发明内容
本发明的目的是提供一种影响雄性生育力的蛋白质、其编码基因及用途,即新的来自水稻的α-淀粉酶基因,以获得新的雄性不育株系,从而降低花粉介导的基因漂移的风险。
为实现上述目的,本发明提供了一种影响雄性生育力的蛋白质,包括:
(a)具有SEQ ID NO:2所示的氨基酸序列组成的蛋白质;或
(b)在(a)中的氨基酸序列经过取代和/或缺失和/或添加一个或几个氨基酸且具有影响雄性生育力的活性的由(a)衍生的蛋白质;或
(c)如SEQ ID NO:2所示的氨基酸序列组成的蛋白质。
为实现上述目的,本发明还提供了一种影响雄性生育力的基因,包括:
(a)编码所述影响雄性生育力的蛋白质的核苷酸序列;或
(b)在严格条件下与(a)限定的核苷酸序列杂交且编码具有影响雄性生育力的活性的蛋白质的核苷酸序列;或
(c)如SEQ ID NO:1所示的核苷酸序列。
所述严格条件可为在6×SSC(柠檬酸钠)、0.5%SDS(十二烷基硫酸钠)溶液中,在65℃下杂交,然后用2×SSC、0.1%SDS和1×SSC、0.1%SDS各洗膜1次。

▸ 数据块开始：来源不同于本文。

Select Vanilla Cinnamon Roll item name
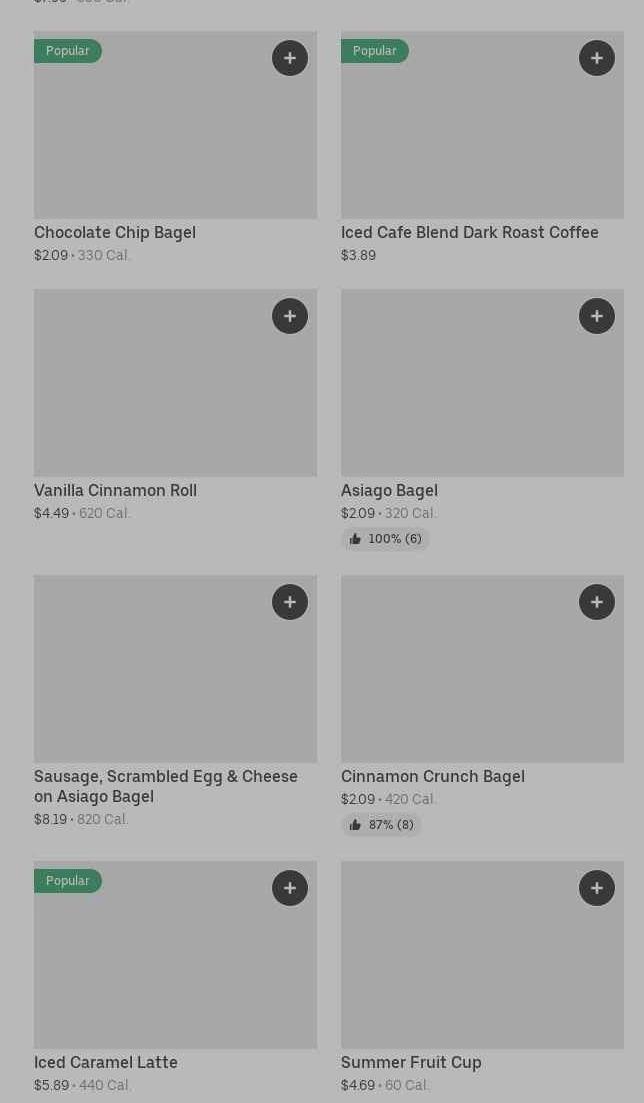The image size is (644, 1103). (x=115, y=490)
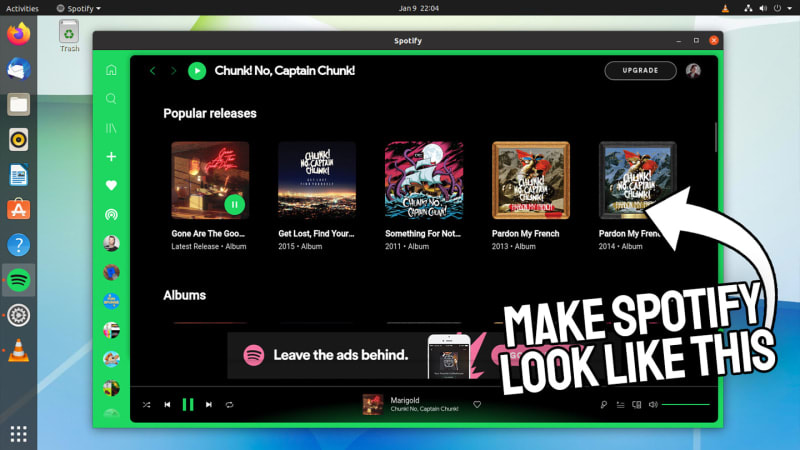Open Activities overview
Screen dimensions: 800x450
tap(22, 8)
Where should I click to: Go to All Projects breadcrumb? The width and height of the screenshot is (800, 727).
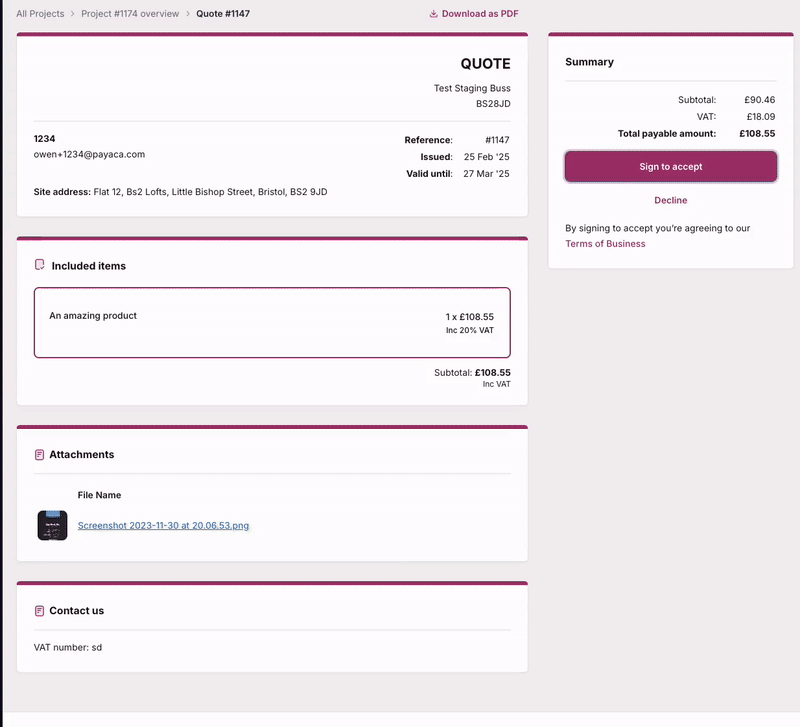(40, 14)
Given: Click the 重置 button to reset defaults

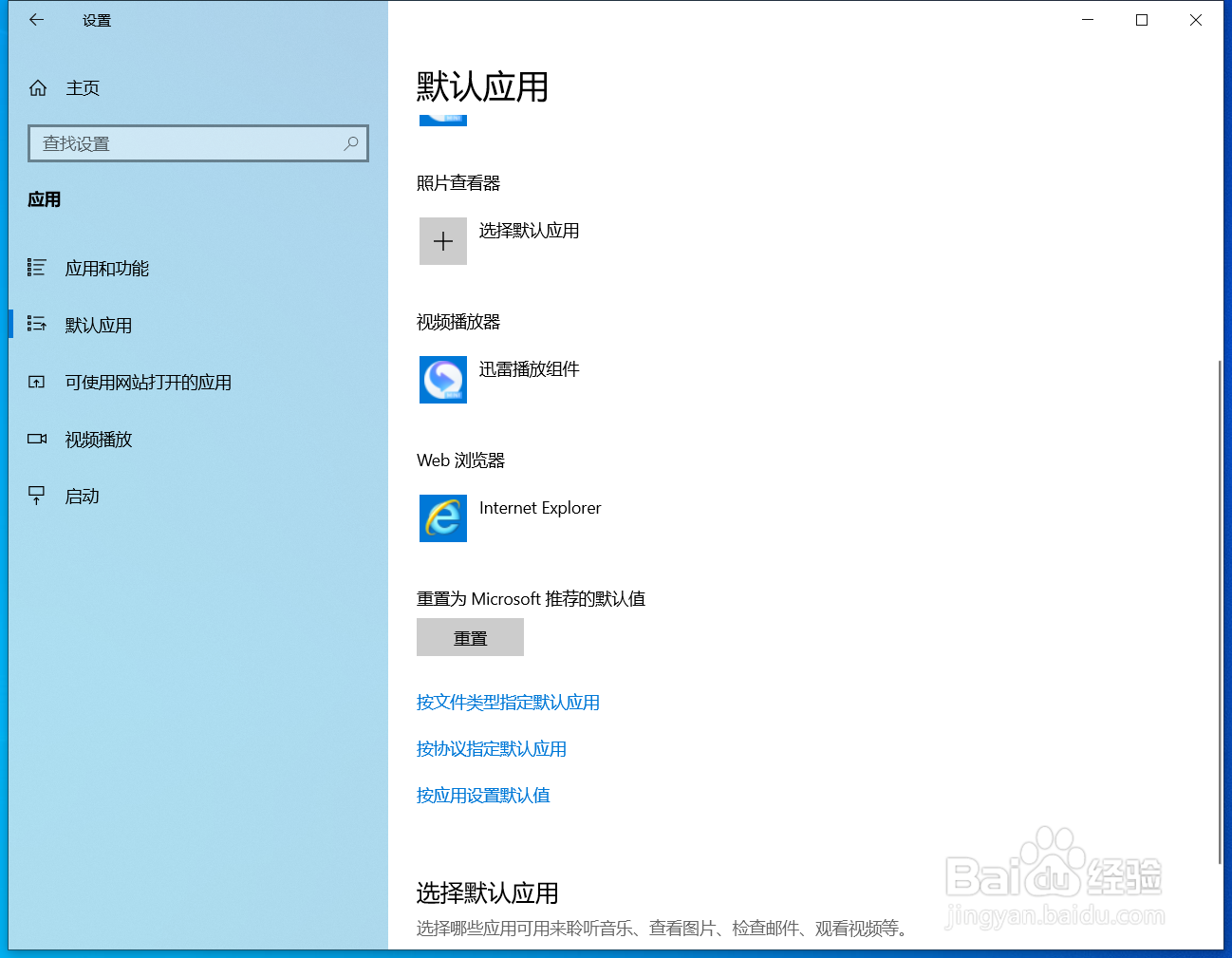Looking at the screenshot, I should pos(470,637).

为实现上述目的,本发明还提供了一种表达盒,包含在有效连接的调控序列调控下的所述影响雄性生育力的基因。
进一步地,所述调控序列为雄性配子优先型启动子。
优选地,所述雄性配子优先型启动子为PG47或ZM13。
为实现上述目的,本发明还提供了一种包含所述影响雄性生育力的基因或所述表达盒的DNA构建体。

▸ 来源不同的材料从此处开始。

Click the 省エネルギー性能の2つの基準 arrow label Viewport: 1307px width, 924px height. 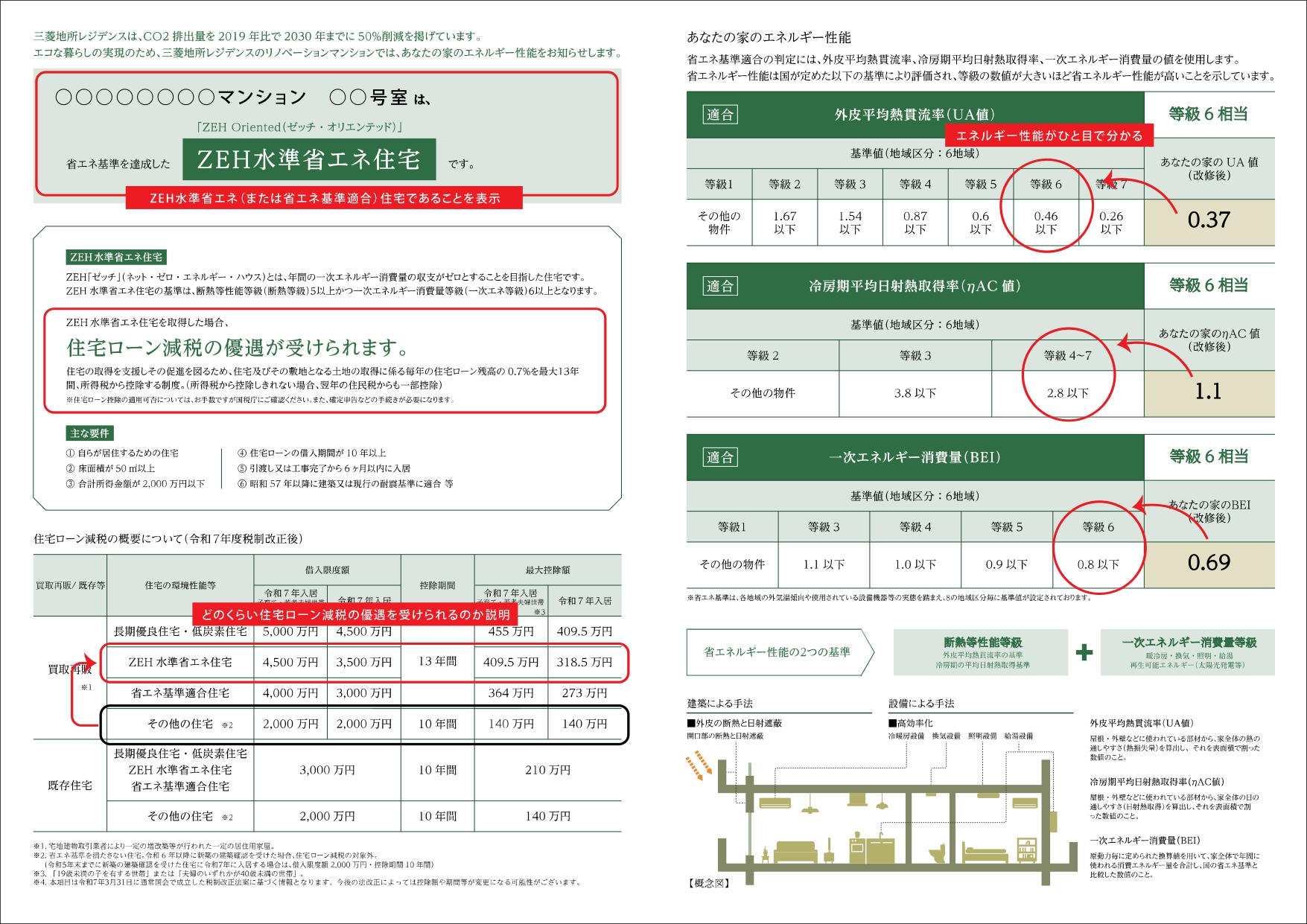click(x=777, y=652)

为实现上述目的,本发明还提供了一种包含所述DNA构建体的重组载体。
为实现上述目的,本发明还提供了一种降解植物花粉中淀粉的方法,包括通过表达所述影响雄性生育力的基因或所述表达盒以降解植物花粉中的淀粉。
为实现上述目的,本发明还提供了一种扰乱植物花粉发育的方法,包括利用所述降解植物花粉中淀粉的方法以扰乱花粉形成。
为实现上述目的,本发明还提供了一种诱导植物雄性不育的方法,包括利用所述扰乱植物花粉发育的方法以产生部分雄性不育植物。

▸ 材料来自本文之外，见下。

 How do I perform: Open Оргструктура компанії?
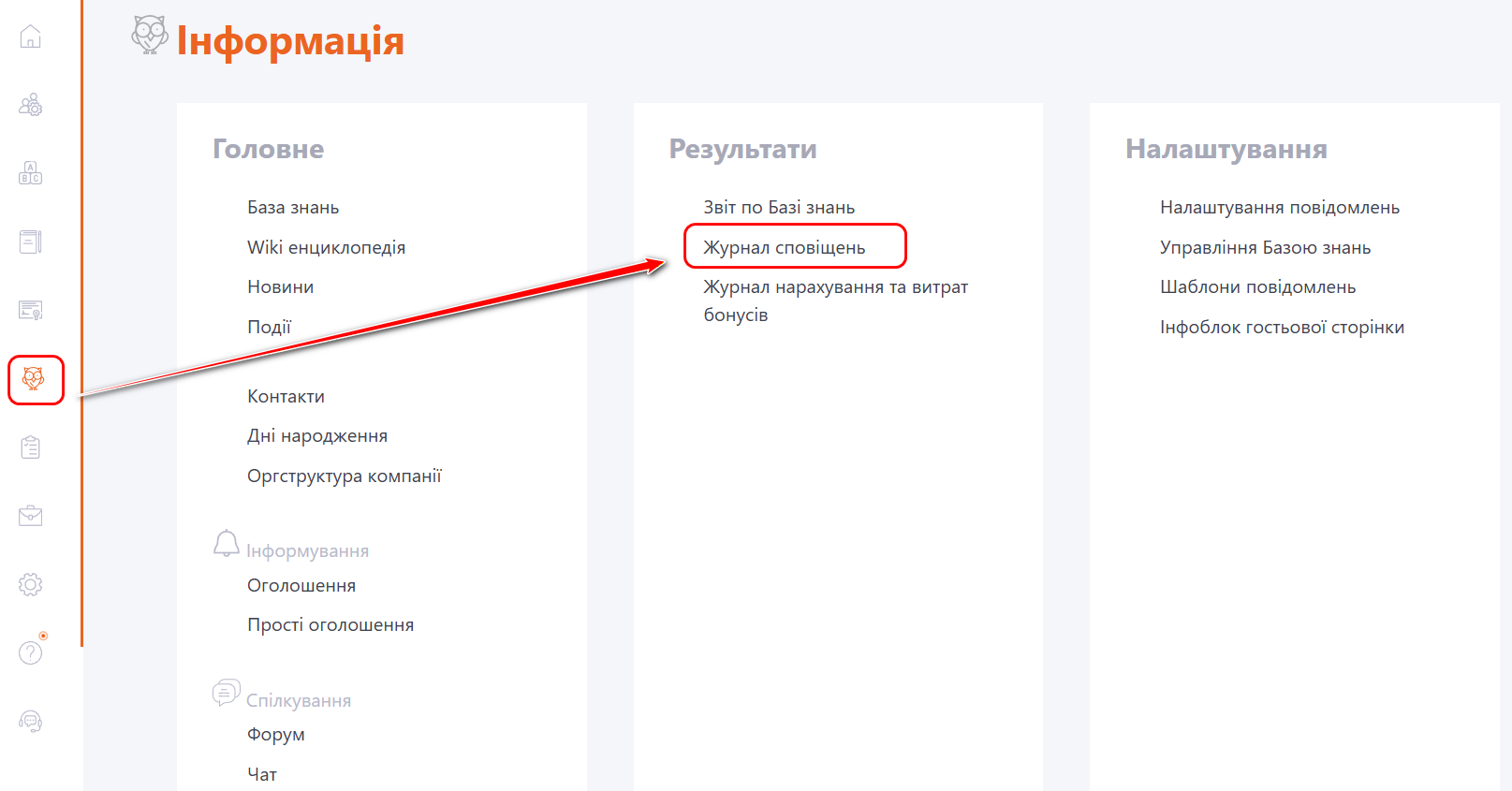pos(344,476)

为实现上述目的,本发明还提供了一种影响植物雄性生育力的方法,包括利用所述诱导植物雄性不育的方法以产生部分雄性不育植物。
为实现上述目的,本发明还提供了一种降低花粉中外源基因扩散的方法,包括将所述表达盒引入植物细胞以产生转基因植株。
为实现上述目的,本发明还提供了一种用于保持雄性不育植株的纯合隐性状态的方法,包含:
(a)提供第一植株,所述第一植株包含雄性不育基因的纯合隐性等位基因,且所述第一植株是雄性不育的;
(b)向第二植株中引入所述DNA构建体,所述第二植株包含与所述第一植株包含的雄性不育基因的纯合隐性等位基因相同的雄性不育基因的纯合隐性等位基因;所述构建体为半合状态;在所述构建体中还包括育性恢复基因,当所述育性恢复基因在所述第二植株中表达时将恢复其雄性生育力;
(c)用所述第二植株的雄性配子使所述第一植株受精,以产生保持所述第一植株纯合隐性状态的后代。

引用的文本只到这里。